Instructions to follow> Report how many lines of the following entries include the string "computer"; respond with the number alone.

Dataset records>

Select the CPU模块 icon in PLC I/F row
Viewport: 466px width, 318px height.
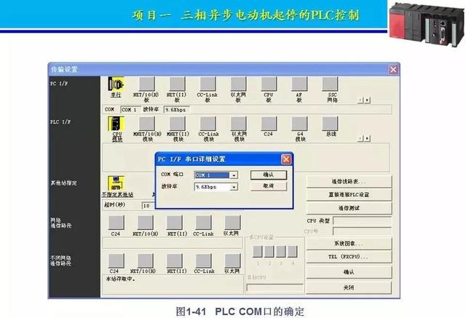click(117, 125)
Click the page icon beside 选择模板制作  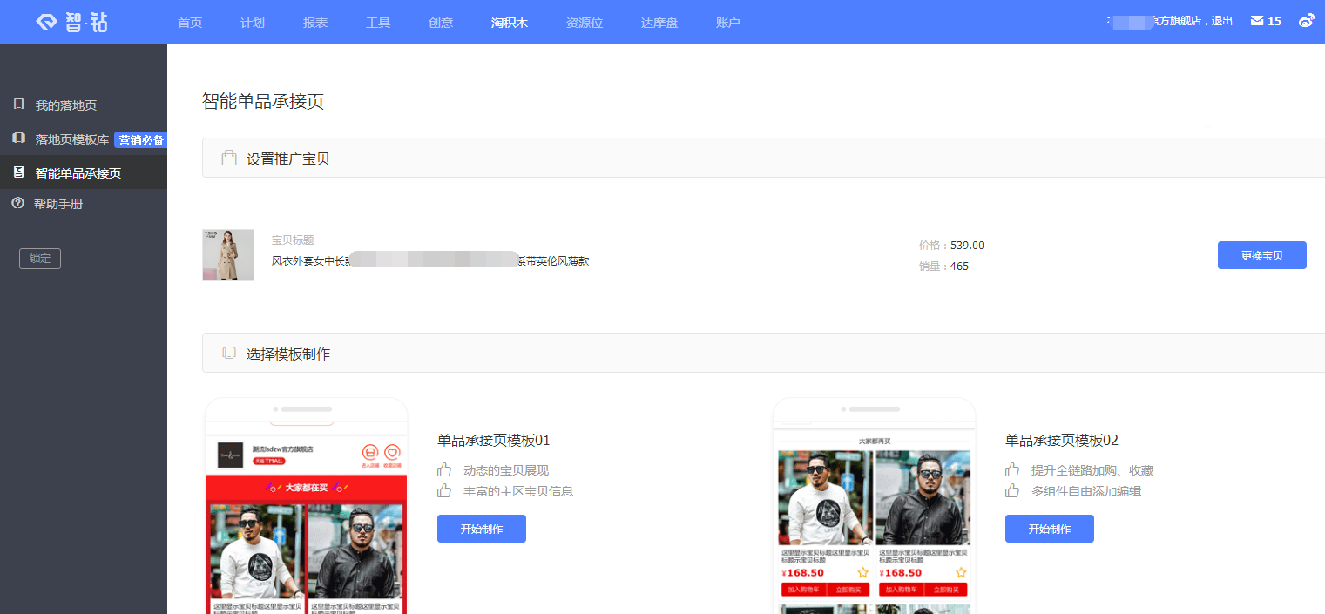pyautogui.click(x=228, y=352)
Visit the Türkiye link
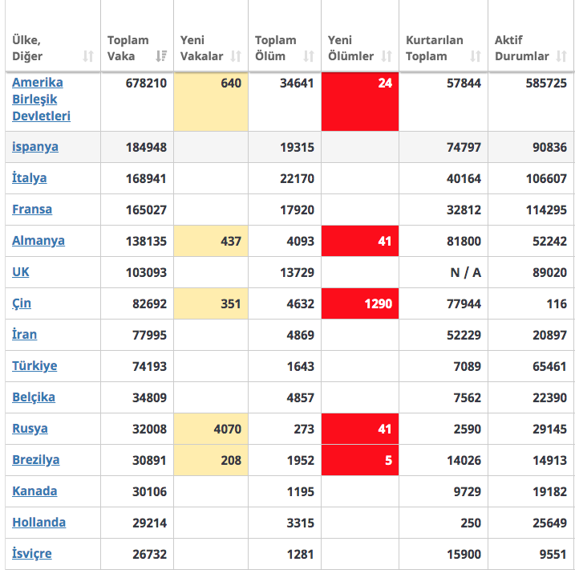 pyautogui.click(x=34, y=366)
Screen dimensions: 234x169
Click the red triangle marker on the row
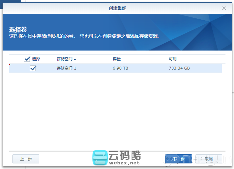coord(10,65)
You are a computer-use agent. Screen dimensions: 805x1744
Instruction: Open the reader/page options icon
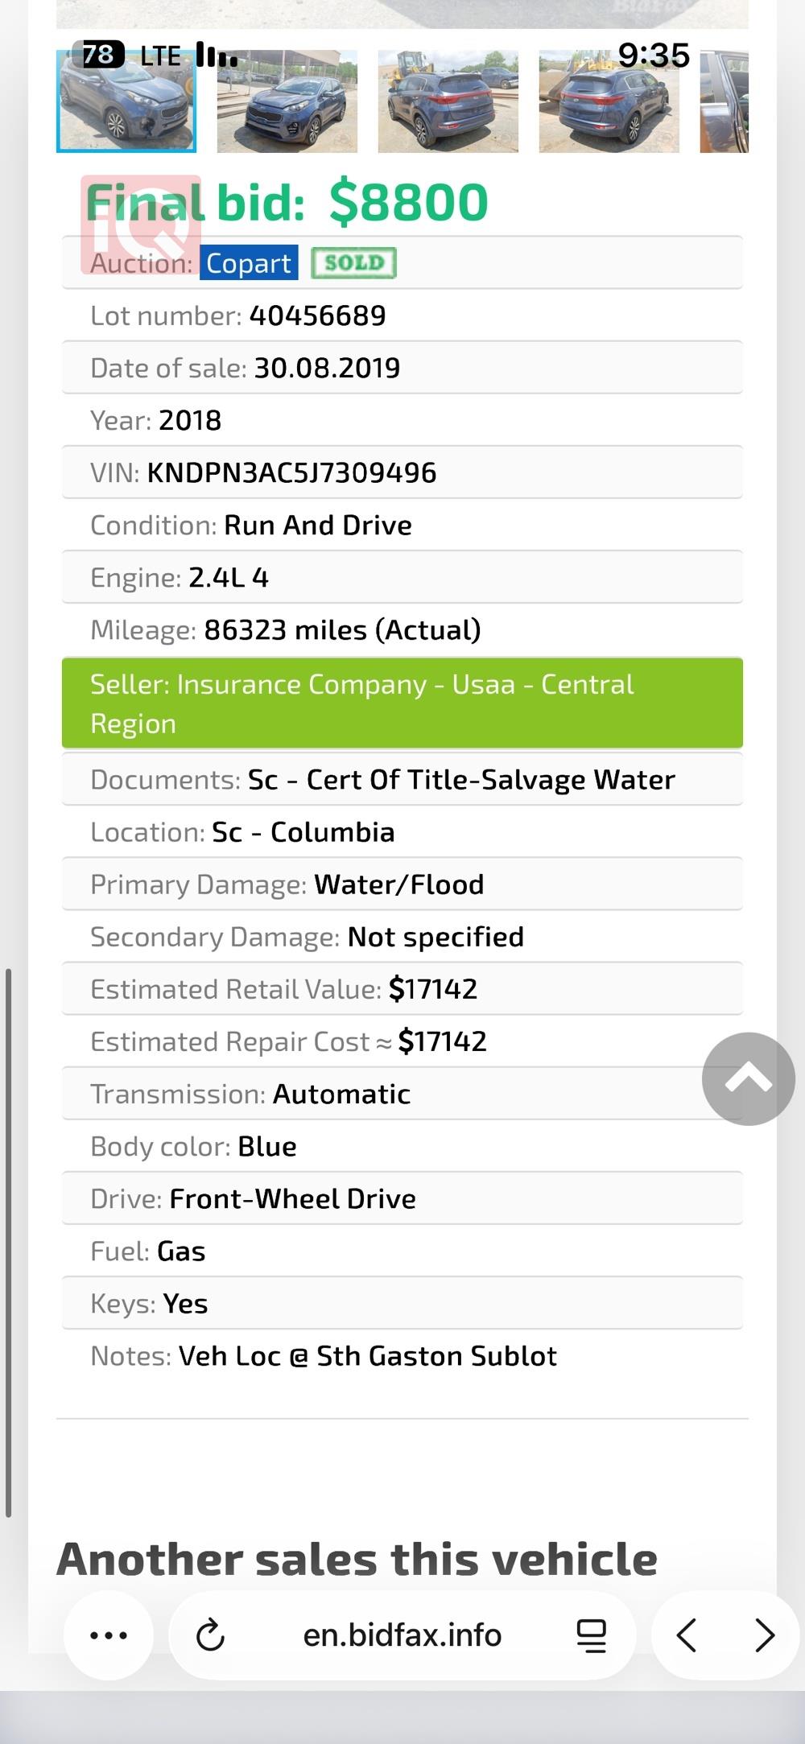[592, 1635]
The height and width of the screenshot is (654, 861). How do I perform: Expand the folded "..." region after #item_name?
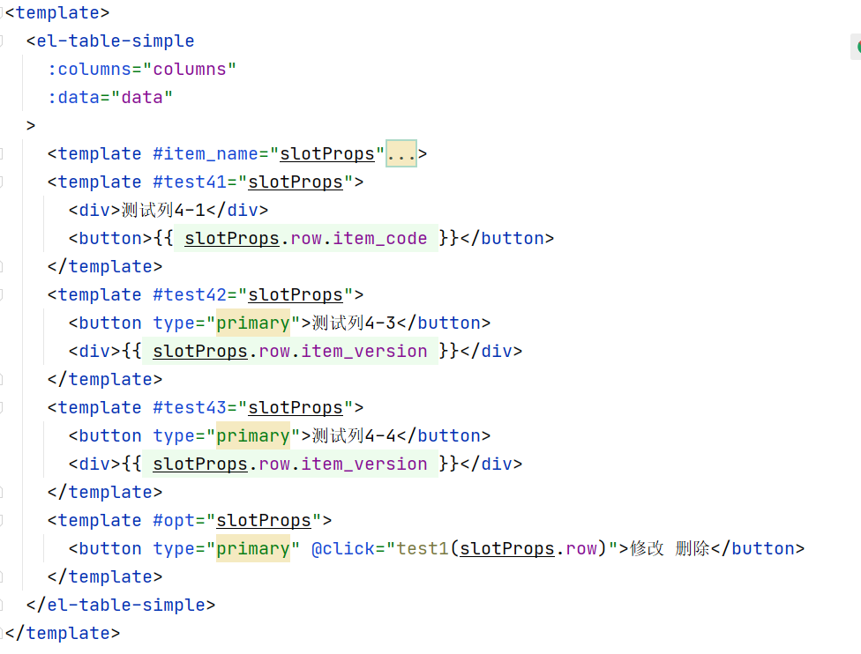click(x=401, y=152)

==

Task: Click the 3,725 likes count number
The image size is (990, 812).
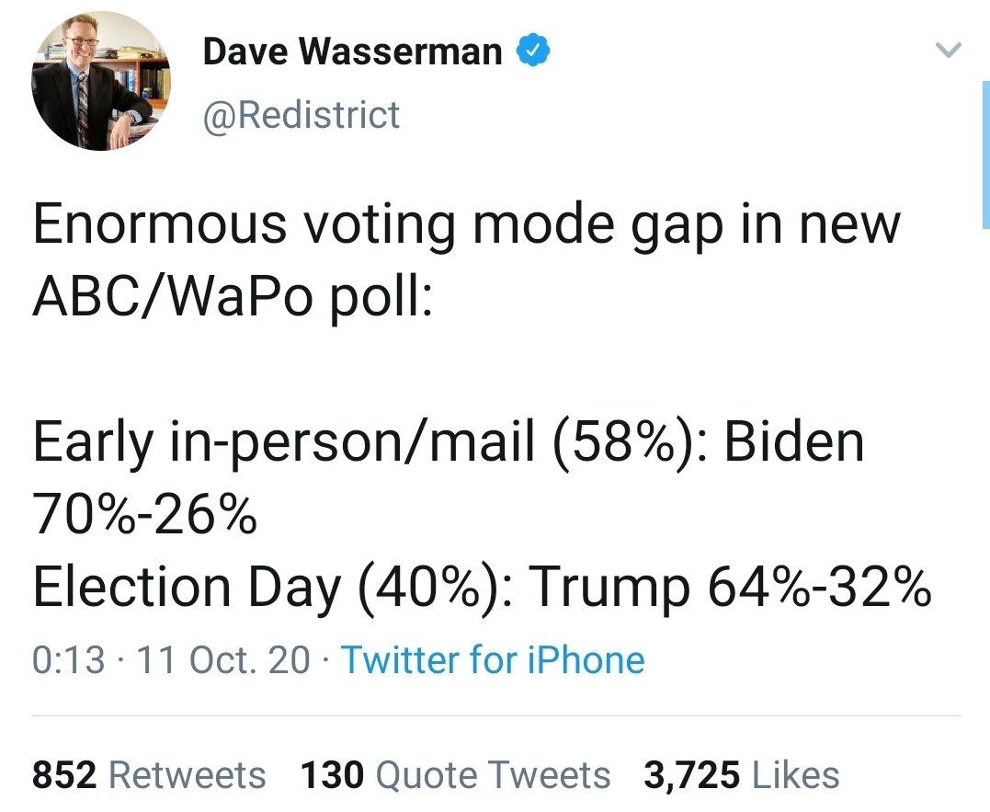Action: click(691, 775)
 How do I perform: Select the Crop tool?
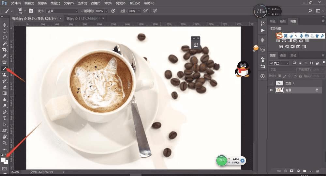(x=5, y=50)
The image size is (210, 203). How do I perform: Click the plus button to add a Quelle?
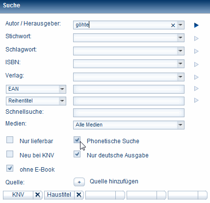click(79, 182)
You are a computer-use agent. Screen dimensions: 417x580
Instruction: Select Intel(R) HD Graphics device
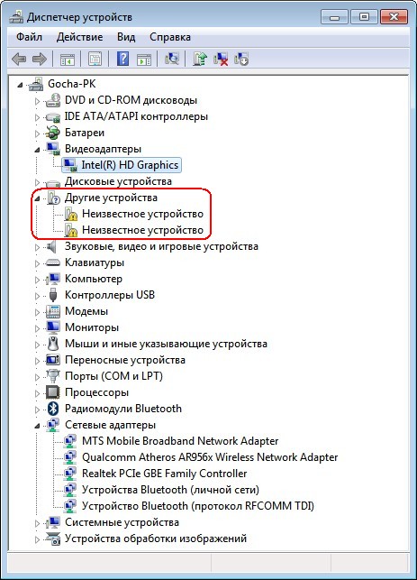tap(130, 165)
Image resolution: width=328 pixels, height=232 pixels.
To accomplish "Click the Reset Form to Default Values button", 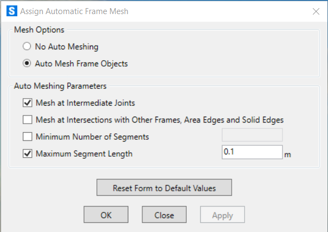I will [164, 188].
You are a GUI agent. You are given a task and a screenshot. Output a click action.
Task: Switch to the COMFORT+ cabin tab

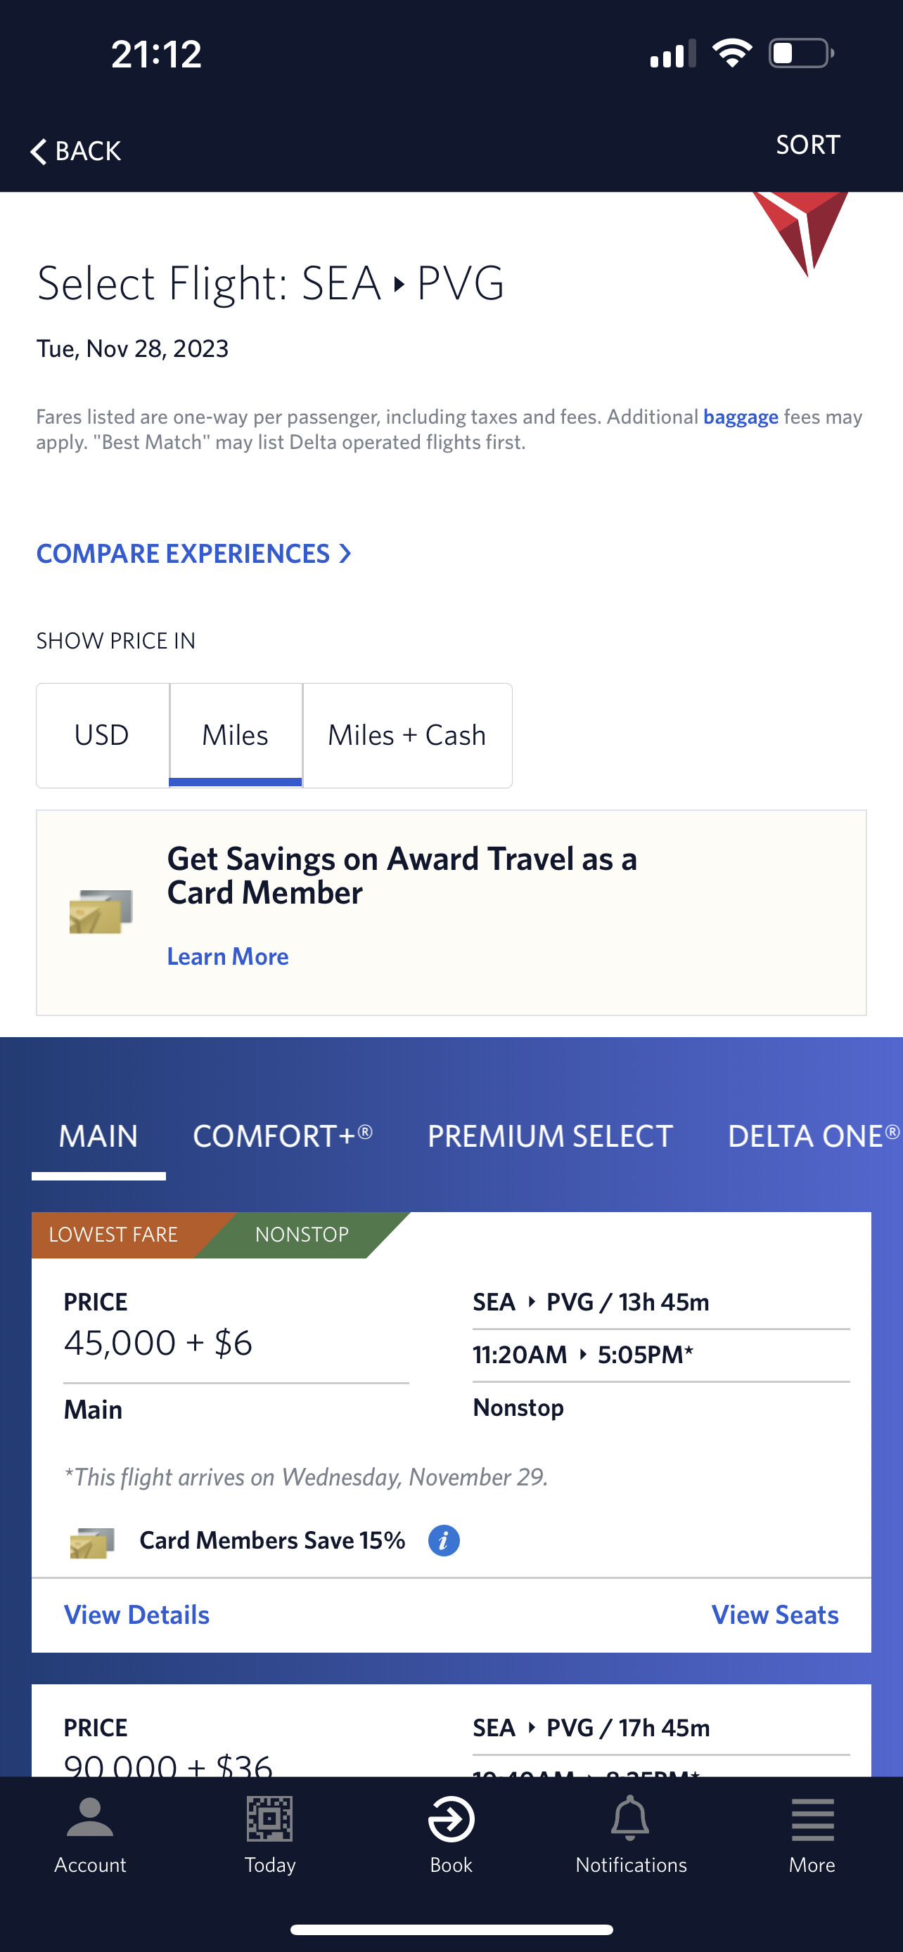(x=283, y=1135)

...

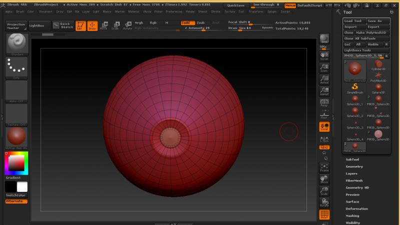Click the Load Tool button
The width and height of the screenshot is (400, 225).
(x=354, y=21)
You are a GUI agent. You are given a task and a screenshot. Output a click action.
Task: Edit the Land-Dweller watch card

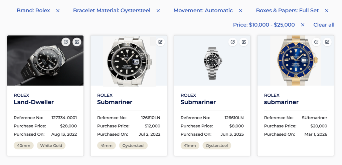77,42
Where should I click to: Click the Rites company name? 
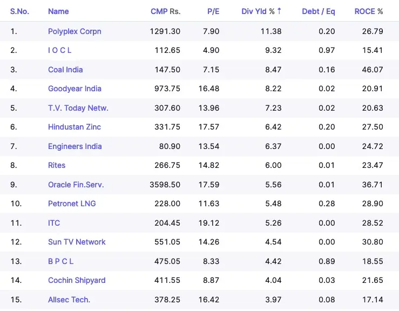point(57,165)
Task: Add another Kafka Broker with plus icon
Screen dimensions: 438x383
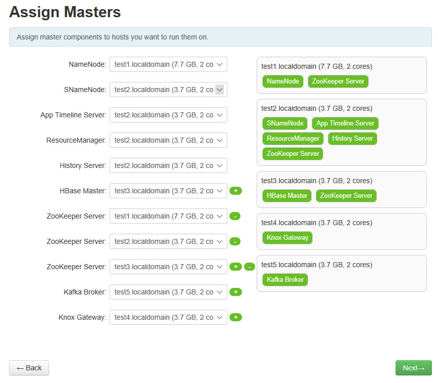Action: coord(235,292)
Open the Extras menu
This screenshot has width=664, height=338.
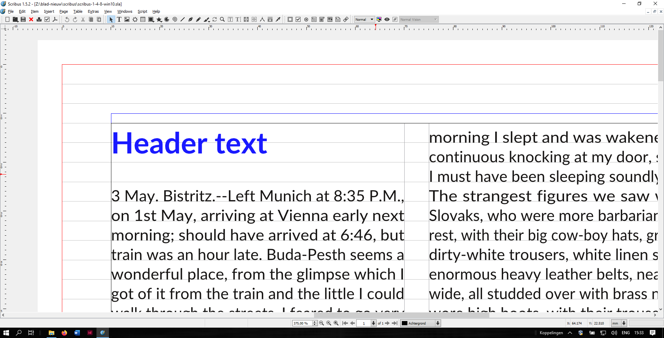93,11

Answer to the problem> 2